PASSAGE —
§

From mboxrd@z Thu Jan  1 00:00:00 1970
Return-Path: <linux-kernel-owner@vger.kernel.org>
Received: (majordomo@vger.kernel.org) by vger.kernel.org via listexpand
	id S1754870AbaHODfV (ORCPT <rfc822;w@1wt.eu>);
	Thu, 14 Aug 2014 23:35:21 -0400
Received: from ipmail07.adl2.internode.on.net ([150.101.137.131]:23771 "EHLO
	ipmail07.adl2.internode.on.net" rhost-flags-OK-OK-OK-OK)
	by vger.kernel.org with ESMTP id S1754265AbaHODfT (ORCPT
	<rfc822;linux-kernel@vger.kernel.org>);
	Thu, 14 Aug 2014 23:35:19 -0400
X-IronPort-Anti-Spam-Filtered: true
X-IronPort-Anti-Spam-Result: AtUGABx/7VN5LDJ8/2dsb2JhbABZgw1TV68QAQEBAQEBBp5Uh1EBgRIXd4QEAQU6HCMQCAMYCSUPBSUDIROIQcU+FxiFZIlQB4RMBY8KhjmCOYFugk6BM5NMg24rL4JPAQEB
Date: Fri, 15 Aug 2014 13:34:48 +1000
From: Dave Chinner <david@fromorbit.com>
To: Waiman Long <waiman.long@hp.com>
Cc: Jason Low <jason.low2@hp.com>, Ingo Molnar <mingo@kernel.org>,
        Peter Zijlstra <peterz@infradead.org>, linux-kernel@vger.kernel.org,
        Davidlohr Bueso <davidlohr@hp.com>,
        Scott J Norton <scott.norton@hp.com>
Subject: Re: [PATCH 2/7] locking/rwsem: more aggressive use of optimistic
 spinning
Message-ID: <20140815033447.GJ20518@dastard>
References: <1407119782-41119-1-git-send-email-Waiman.Long@hp.com>
 <1407119782-41119-3-git-send-email-Waiman.Long@hp.com>
 <1407125450.4710.38.camel@j-VirtualBox>
 <53DFAA53.4010003@hp.com>
 <20140813055153.GD20518@dastard>
 <53EB9522.2070804@hp.com>
MIME-Version: 1.0
Content-Type: text/plain; charset=us-ascii
Content-Disposition: inline
In-Reply-To: <53EB9522.2070804@hp.com>
User-Agent: Mutt/1.5.21 (2010-09-15)
Sender: linux-kernel-owner@vger.kernel.org
List-ID: <linux-kernel.vger.kernel.org>
X-Mailing-List: linux-kernel@vger.kernel.org

On Wed, Aug 13, 2014 at 12:41:06PM -0400, Waiman Long wrote:
> On 08/13/2014 01:51 AM, Dave Chinner wrote:
> >On Mon, Aug 04, 2014 at 11:44:19AM -0400, Waiman Long wrote:
> >>On 08/04/2014 12:10 AM, Jason Low wrote:
> >>>On Sun, 2014-08-03 at 22:36 -0400, Waiman Long wrote:
> >>>>The rwsem_can_spin_on_owner() function currently allows optimistic
> >>>>spinning only if the owner field is defined and is running. That is
> >>>>too conservative as it will cause some tasks to miss the opportunity
> >>>>of doing spinning in case the owner hasn't been able to set the owner
> >>>>field in time or the lock has just become available.

§

SET OF TASKS —
1: According to the email, under what condition does the rwsem_can_spin_on_owner() function currently allow optimistic spinning?
2: Print the part of the email that opens with the words containing "Sender: linux-kernel-owner@vger.kernel.org" and closes with "just become available.".

RAW DATA —
§

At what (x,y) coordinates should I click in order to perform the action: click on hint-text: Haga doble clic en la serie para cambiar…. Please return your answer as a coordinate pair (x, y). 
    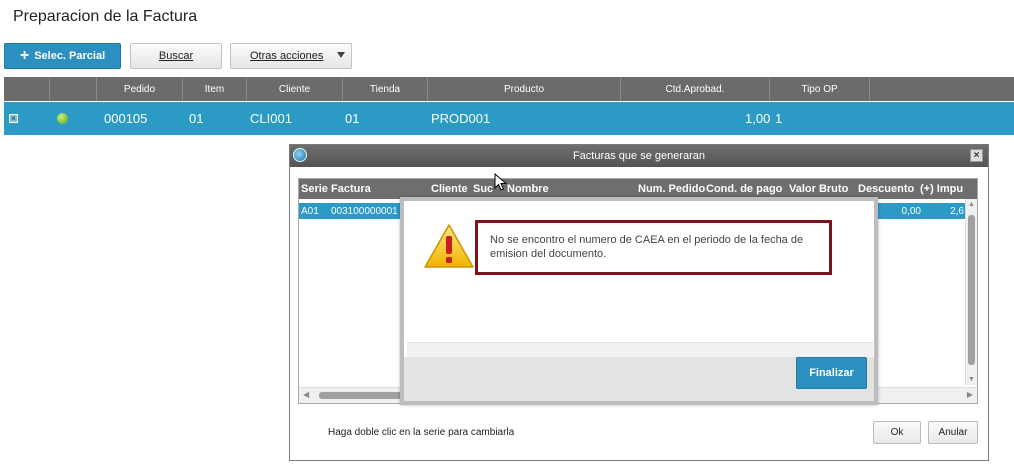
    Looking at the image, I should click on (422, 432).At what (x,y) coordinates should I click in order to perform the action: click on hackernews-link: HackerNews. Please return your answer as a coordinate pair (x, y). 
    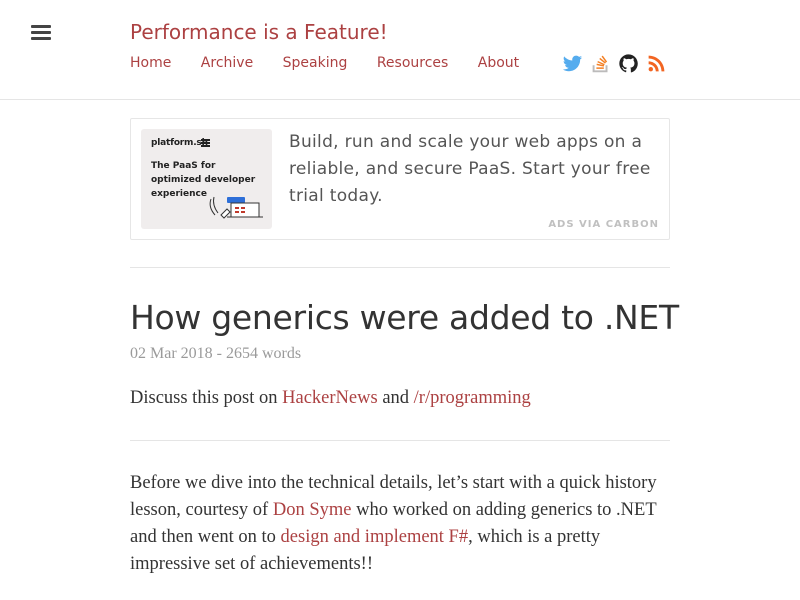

§

EXERCISE RESULTS —
1: Only if the owner field is defined and is running.

2:
Sender: linux-kernel-owner@vger.kernel.org
List-ID: <linux-kernel.vger.kernel.org>
X-Mailing-List: linux-kernel@vger.kernel.org

On Wed, Aug 13, 2014 at 12:41:06PM -0400, Waiman Long wrote:
> On 08/13/2014 01:51 AM, Dave Chinner wrote:
> >On Mon, Aug 04, 2014 at 11:44:19AM -0400, Waiman Long wrote:
> >>On 08/04/2014 12:10 AM, Jason Low wrote:
> >>>On Sun, 2014-08-03 at 22:36 -0400, Waiman Long wrote:
> >>>>The rwsem_can_spin_on_owner() function currently allows optimistic
> >>>>spinning only if the owner field is defined and is running. That is
> >>>>too conservative as it will cause some tasks to miss the opportunity
> >>>>of doing spinning in case the owner hasn't been able to set the owner
> >>>>field in time or the lock has just become available.